Passage for review:
Start of Block

NEW DELHI: The floods have isolated Jammu and Kashmir Chief Minister Omar Abdullah totally, with his ministers, police, bureaucrats having fled and his party placing itself out of action. Father Farooq Abdullah has disappeared from view leaving his son alone to do what he is best at: talk. He has been vocal in defending himself ever since the floods hit the state, targeting all who criticise him and insisting he was “helpless” as he had been flooded out.

The Army, as the letter from an army doctors wife published in The Citizen, is aghast at the absence of the state machinery with the Chief Minister using his gift for eloquent speech to protect his lack of action. Relief material sent from different states and organisations is lying at the Srinagar airport with no bandobust by the state to pick this up and distribute it. Instead he is more bothered about protecting himself from what he claims are “rumours” the last being emphatic assertions that ‘everyone’ and not just ‘tourists’ were rescued.

There is no central cell, it was never formed by the Chief Minister to issue flood warnings in different parts of the state when the waters first started rising; to monitor and control rescue operations; and now to list, organised and distribute relief material like drinking water, medicine, blankets and of course food to the lakhs of homeless Kashmiris.

All sections of society, including National Conference supporters, are highly critical of the government and the Chief Minister using strong language against the inaction and what many of them described as complete indifference. Abdullah till date does not seem to have an idea of what the government is expected to do, and should do, with several residents who escaped with their lives communicating their worry to The Citizen. As an older Kashmiri said, “I am now worried about what will happen, this government has no idea of what has happened, and where even to begin.” This seems to be the general consensus with deep worry about the vehicle to oversee the largescale relief and rehabilitation, including reconstruction, involved even while the rescue operations are far from over.

The Union Home Ministry has posted a joint secretary to oversee the operations, but both the centre and the Army are finding it difficult to cope without a state government on call. “There never really was a government here but now what little there was has also disappeared,” a Srinagar resident who was rescued just two days ago told The Citizen. There is no central control room, or even a basic hour to hour, day to day plan of action to deal with the monumental crisis.

End of Block

Given material:
Start of Block

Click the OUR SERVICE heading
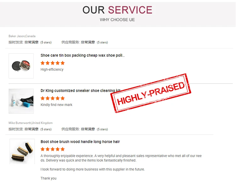The width and height of the screenshot is (236, 184). (117, 10)
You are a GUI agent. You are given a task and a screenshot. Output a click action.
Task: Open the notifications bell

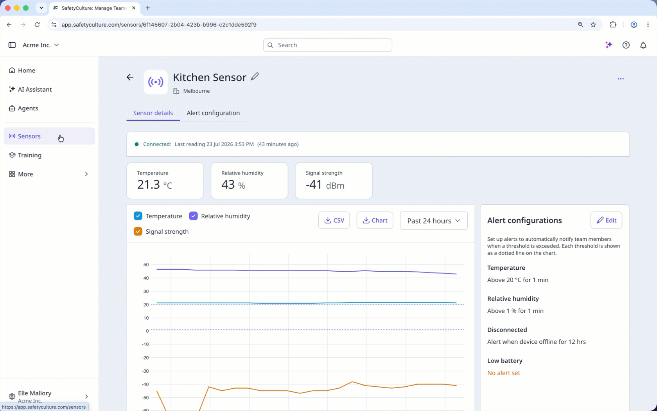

End of Block

Actions to take:
- A) In the article on the Kashmir floods, where is the relief material sent from different states and organisations lying?
- B) Reproduce the stretch of the article on the Kashmir floods from "All sections of" through "far from over.".
- C) Write the next part of the article on the Kashmir floods, carrying on after its final sentence.

Expected outputs:
- A) It is lying at the Srinagar airport.

- B)
All sections of society, including National Conference supporters, are highly critical of the government and the Chief Minister using strong language against the inaction and what many of them described as complete indifference. Abdullah till date does not seem to have an idea of what the government is expected to do, and should do, with several residents who escaped with their lives communicating their worry to The Citizen. As an older Kashmiri said, “I am now worried about what will happen, this government has no idea of what has happened, and where even to begin.” This seems to be the general consensus with deep worry about the vehicle to oversee the largescale relief and rehabilitation, including reconstruction, involved even while the rescue operations are far from over.

- C)
Key leaders from political parties other than the National Conference are trying to set up a monitoring body, and along with a host of others have just set up the Jammu and Kashmir Citizen Coordination Committee. This in its first meeting “reprimanded the state government and civil administration for a near collapse and ineptness in dealing with the flood crisis.” It further said that “the government’s malfunction has put lives of many people in extreme danger and that its disappointing response in relation to rescue and relief operations was intolerable and totally unacceptable.” And this after two weeks after the flood waters submerged Jammu and Kashmir.

A look at the demands put together by the JKCCC is enough to indicate that nothing has been done by the state government. The bodies of dead animals are still lying around the affected areas to spread disease, dewatering pumps have not been installed to clear low lying submerged areas, basic health care facilities have not been even organised, communication lines still remain badly affected leaving lakhs of people without any means to get help or relief, even garbage is not being cleared.JKCCC includes relief and rescue volunteers, journalists, doctors, researchers, engineers, business persons, social activists and political leaders.

Kashmiri volunteers are trying to fill the vacuum provided by a fleeing government and an inept chief minister. They are using the social media, and sending messages, making phone calls for medical help in the form of doctors and medicines as Srinagar’s one hospital seems to have become the camp for the ill Kashmiris whose number is growing rapidly by the day. Drinking water and food remain in scarcity, with the Army also pointing towards the dire need for a civilian monitoring cell and distribution system, more so as its resources are taken up with the mammoth rescue operations that are ongoing.

At the same time Kashmiris are trying to warn each other against criminals and swindlers who could take advantage of this situation. There is fear, panic, and a complete helplessness added to by the vanishing act performed by the government. The Chief Minister is heard on television and in the media, but not seen on the ground.